第9話   難民船

 第54戦隊の惑星ニルドに対する威力偵察は、予想外の戦果を挙げた。


 例えるなら、家の裏口から侵入し、冷蔵庫を荒らして、玄関から出て行った野生の熊のように。


 住人であるタシケント軍はなすすべなく見送ったのだった。


 帰還したコンコルディアとムーアの乗組員は、英雄として扱われた。


 作戦は文句無く成功したのだが、それ故に問題が起こった。




 「称えるべきか、苦情を述べるべきか。戦果を出し、無事帰ってきたのだから、やはり称えるべきか」


 ナビリア方面軍、参謀ベッサリオン大佐は書類を決済箱に入れた。


 「申し訳ありません」


 台詞とは裏腹に、悪びれずにカルロは答えた。


 「こうなったら、逆に、ニルドの駐留軍は恐るるに足らず、これを機会に大幅に増援を送り込み、一気にニルド開放。の流れで話を持っていくべきか」


 タシケント軍の勢力を大げさに扱うことにより、中央から増援を引き出すつもりであったが、無人でコントロールされた輸送艦二隻と引き換えに、ニルド最大の軍用エネルギープラントを破壊。バランスシートの点から見ても連邦の圧勝であった。

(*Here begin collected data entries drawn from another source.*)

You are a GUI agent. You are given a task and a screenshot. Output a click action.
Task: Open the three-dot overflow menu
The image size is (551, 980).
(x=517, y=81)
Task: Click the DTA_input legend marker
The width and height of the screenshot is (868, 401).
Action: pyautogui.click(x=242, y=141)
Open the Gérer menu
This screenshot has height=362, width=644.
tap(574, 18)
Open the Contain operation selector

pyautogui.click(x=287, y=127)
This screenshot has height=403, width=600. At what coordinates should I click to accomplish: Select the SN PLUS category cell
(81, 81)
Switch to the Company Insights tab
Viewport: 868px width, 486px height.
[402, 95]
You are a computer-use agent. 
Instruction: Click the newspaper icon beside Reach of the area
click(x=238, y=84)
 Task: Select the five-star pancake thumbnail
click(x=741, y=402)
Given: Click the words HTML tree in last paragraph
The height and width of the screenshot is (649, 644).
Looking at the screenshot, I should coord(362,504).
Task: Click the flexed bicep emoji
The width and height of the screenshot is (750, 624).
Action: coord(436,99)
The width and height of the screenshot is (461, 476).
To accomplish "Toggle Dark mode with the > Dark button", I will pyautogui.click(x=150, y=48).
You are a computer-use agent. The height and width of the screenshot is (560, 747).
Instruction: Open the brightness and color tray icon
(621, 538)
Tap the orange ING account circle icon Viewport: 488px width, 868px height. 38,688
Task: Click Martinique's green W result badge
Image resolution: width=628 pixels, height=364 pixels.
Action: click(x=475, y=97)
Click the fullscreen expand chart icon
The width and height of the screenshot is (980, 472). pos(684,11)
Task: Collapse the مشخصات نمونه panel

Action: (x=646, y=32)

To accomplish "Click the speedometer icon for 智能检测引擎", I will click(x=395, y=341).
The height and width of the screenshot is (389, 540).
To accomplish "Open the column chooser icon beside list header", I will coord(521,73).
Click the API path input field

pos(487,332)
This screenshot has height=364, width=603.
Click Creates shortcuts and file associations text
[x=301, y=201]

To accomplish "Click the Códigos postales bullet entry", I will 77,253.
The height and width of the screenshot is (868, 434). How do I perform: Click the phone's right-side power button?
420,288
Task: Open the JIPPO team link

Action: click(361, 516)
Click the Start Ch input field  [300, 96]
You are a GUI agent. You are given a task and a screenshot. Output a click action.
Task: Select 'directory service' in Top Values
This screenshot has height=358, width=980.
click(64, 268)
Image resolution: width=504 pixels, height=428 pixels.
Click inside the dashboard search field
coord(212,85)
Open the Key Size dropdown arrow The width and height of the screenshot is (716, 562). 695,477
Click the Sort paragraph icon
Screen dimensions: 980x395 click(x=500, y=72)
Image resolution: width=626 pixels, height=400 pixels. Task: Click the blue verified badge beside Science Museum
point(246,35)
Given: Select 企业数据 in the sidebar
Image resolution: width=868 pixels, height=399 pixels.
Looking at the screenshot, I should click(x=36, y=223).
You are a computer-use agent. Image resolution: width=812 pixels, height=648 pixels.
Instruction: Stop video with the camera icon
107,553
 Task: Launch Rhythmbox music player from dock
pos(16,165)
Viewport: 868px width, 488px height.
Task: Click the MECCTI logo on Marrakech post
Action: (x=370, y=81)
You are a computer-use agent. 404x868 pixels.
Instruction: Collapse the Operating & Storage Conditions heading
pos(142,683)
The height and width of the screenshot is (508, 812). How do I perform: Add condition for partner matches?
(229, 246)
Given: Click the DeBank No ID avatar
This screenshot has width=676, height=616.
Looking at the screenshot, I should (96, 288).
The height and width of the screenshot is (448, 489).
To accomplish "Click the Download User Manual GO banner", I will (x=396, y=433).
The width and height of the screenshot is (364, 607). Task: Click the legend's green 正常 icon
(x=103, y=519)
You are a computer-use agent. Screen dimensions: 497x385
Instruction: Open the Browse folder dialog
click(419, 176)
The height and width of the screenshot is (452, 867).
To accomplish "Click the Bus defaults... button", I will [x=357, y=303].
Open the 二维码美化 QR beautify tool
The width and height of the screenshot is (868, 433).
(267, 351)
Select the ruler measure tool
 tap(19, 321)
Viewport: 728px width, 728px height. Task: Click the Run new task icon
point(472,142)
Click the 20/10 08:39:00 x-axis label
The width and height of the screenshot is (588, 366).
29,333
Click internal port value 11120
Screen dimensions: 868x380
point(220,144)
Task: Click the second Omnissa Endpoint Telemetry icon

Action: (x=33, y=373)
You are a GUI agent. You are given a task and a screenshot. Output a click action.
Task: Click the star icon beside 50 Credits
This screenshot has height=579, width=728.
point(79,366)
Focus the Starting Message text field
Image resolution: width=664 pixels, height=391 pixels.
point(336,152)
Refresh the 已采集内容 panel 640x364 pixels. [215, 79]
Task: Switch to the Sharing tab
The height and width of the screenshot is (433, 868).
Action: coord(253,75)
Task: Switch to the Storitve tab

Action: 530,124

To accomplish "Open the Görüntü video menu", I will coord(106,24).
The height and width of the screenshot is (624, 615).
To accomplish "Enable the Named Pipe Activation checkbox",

 「お言葉ですが、今回はたまたま、上手くいっただけで、いえ、何でもありません」


 判っているからそれ以上言うな、と目が語っていた。


 ベッサリオンも威力偵察というより、強襲と言ってよい作戦結果に、ニルド方面の防御が固められることは承知している。今回の戦果で中央が、戦力の出し渋りをすることを恐れた。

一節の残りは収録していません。